Page 120 - Demo
P. 120

statistical model. This application score card has been integrated with Business Rule Engine (BRE) where every application will have a score generated from BRE which shall be reviewed as part of credit appraisal. This score will be in addition to present BRE rules. Credit approvers at backend shall review the BRE results (as per the existing practice) along with application score card while processing the applications. The Bank intends to monitor the performance of these scorecards for further fine- tuning of parameters on a semi-annual basis.
8.1.7.3. housing and Micro and small enterprises
(Mse) portfolios
Credit risk monitoring for MSE and Secured Housing loans is broadly done at two levels – account level and portfolio level. While regular portfolio reviews are undertaken to assess the health of the portfolio, the Bank has also assessed inter-linkages of risks especially legal risk induced credit risk. Collateral related processes and procedures were reviewed to ascertain various gaps in the process. The Bank seeks to address these gaps during the financial year which will help in reduction of errors and associated risks. The Bank has designed monitoring mechanisms at process level encompassing credit deviations, collateral management, documentation etc. Regular reports are placed to the CRMC for direction.
During the quarter, the Bank had revised its Early Warning System (EWS) at an account level for enhanced monitoring. The revised EWS frameworks will enable the Bank to monitor a borrower’s internal/external repayment record and signs of overleveraging efficiently.
8.1.7.4 other Portfolio- fig, vehicle Loans and Personal Loans
The Bank monitors the portfolio performance of other business verticals on a monthly basis. Business, Credit, Risk, Audit and Compliance functions monitor these verticals on key indicators such as logins, turnaround time, ticket size, sanctioned versus disbursement, product performance, PAR and NPA trends etc. Risk undertakes an independent assessment of the same and submits its findings to the CRMC for further action. Audit and Compliance undertakes post-mortem analysis to ensure adherence to various internal and regulatory guidelines and they in turn submit their findings along with recommendations at appropriate forums within the Bank. Based on the findings, the Bank undertakes the necessary changes to its product programs and credit policies.
Developments of rating scorecards for these segments are under different stages of implementation. the Bank intends to launch scorecards for all these categories in the ensuing financial year.

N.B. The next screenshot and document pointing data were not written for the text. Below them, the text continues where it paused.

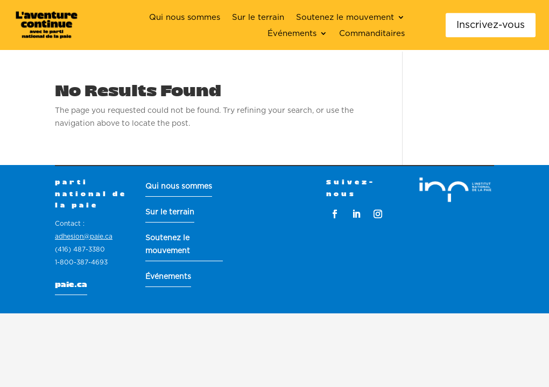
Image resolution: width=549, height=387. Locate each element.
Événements (292, 34)
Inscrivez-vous (490, 24)
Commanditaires (372, 34)
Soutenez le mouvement (345, 17)
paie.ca (71, 284)
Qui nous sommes (184, 17)
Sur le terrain (258, 17)
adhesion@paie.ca (83, 236)
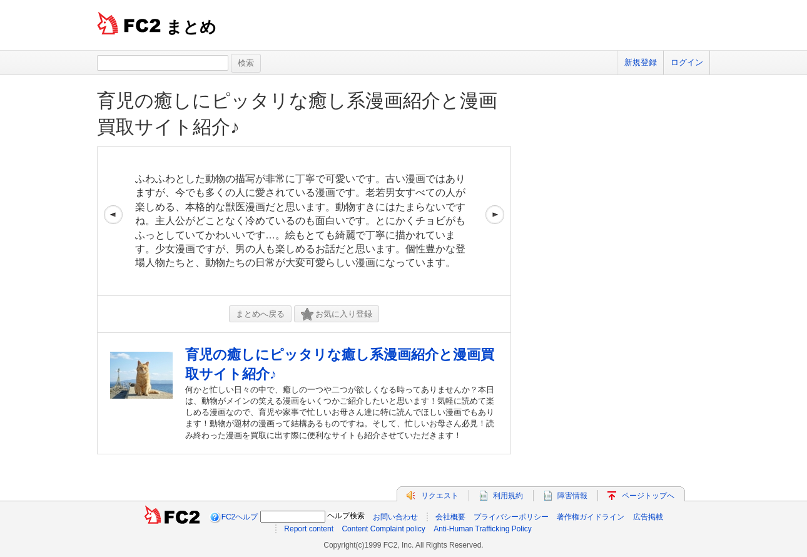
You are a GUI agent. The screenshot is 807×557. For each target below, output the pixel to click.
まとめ (191, 27)
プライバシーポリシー (511, 517)
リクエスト (440, 495)
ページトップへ (648, 495)
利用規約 (508, 495)
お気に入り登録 (336, 314)
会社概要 (450, 517)
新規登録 (640, 62)
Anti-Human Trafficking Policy (483, 528)
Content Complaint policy (383, 528)
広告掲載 (648, 517)
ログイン (687, 62)
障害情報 (572, 495)
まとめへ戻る (260, 314)
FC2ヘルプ (239, 517)
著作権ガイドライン (590, 517)
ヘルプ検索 (346, 515)
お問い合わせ (395, 517)
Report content (308, 528)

Early Warning Systems for monitoring FIG loans has been approved by CRMC. The same will be used to extensively in the ensuing financial year. For personal and Vehicle loans, the Bank has subscribed to various bureau reports to provide real time data on changes in credit scores, change in residential and communication details and leverage etc. as part of monitoring activities.
8.1.8. audit
The Bank is subject to have an independent Internal Audit department (IAD) under Governance norms mandated by the Reserve Bank of India (RBI). An Internal Audit department has been setup in the Bank since the inception of Bank. The Bank’s top Management and Board have taken additional steps to further strengthen the IAD in the Bank and act as Third Line of Defence. The internal audit function and its functionaries are responsible and:
• Accountable and report only to the Board through the Audit Committee of Board (ACB);
• Independent of auditable activities i.e., have no responsibilities related to the first line of defence, the second line of defence and the vigilance function;
• Audit all activities undertaken by the first line of defence, the second line of defence and the vigilance function;
• Having sufficient staff strength, skills, resources and authority within the bank to enable auditors to carry out their assignments effectively and objectively.
The IAD has its own Audit Policy and Manual approved by the Board. The Internal Audit process of the Bank complements the risk management and monitoring tool as the third line of defence. The IAD has following Audit verticals where in the Risk Based Internal Audit (RBIA) approach was implemented in FY 2019-20 with extensive support from top management and second line of defence, briefly explained below:
a. branch audit: The audit is performed at the operational Branches, including Banking Correspondents. IAD now has internally developed Risk Control Matrices and assesses the residual risks at the Branches. The Department follows a quantitative and qualitative risk assessment for each and every Branch audit. This helps the operating and senior management to take appropriate mitigation on the identified risks.
b. credit audit: The audit of lending activity covers all the assets, products, process and credit risk department, which enumerates the risks in aggregation. This approach assesses the root cause and focused mitigation plan. Apart from these, Loan Review Mechanism of all accounts beyond a threshold limit as approved by the ACB is also part of Credit Audit. the risk identification, measurement and mitigation from sourcing to monitoring and collection of asset accounts results in continuous improvisation.
c. central function: Largely focus on all HO functions/ departments, second line of defence, vigilance function and all liability operations. The RBIA approach is in accordance with ICAI and IIA.US standards. This encompasses the Governance, Risk Management and Control (GRC) approach in each and every audit and internal review.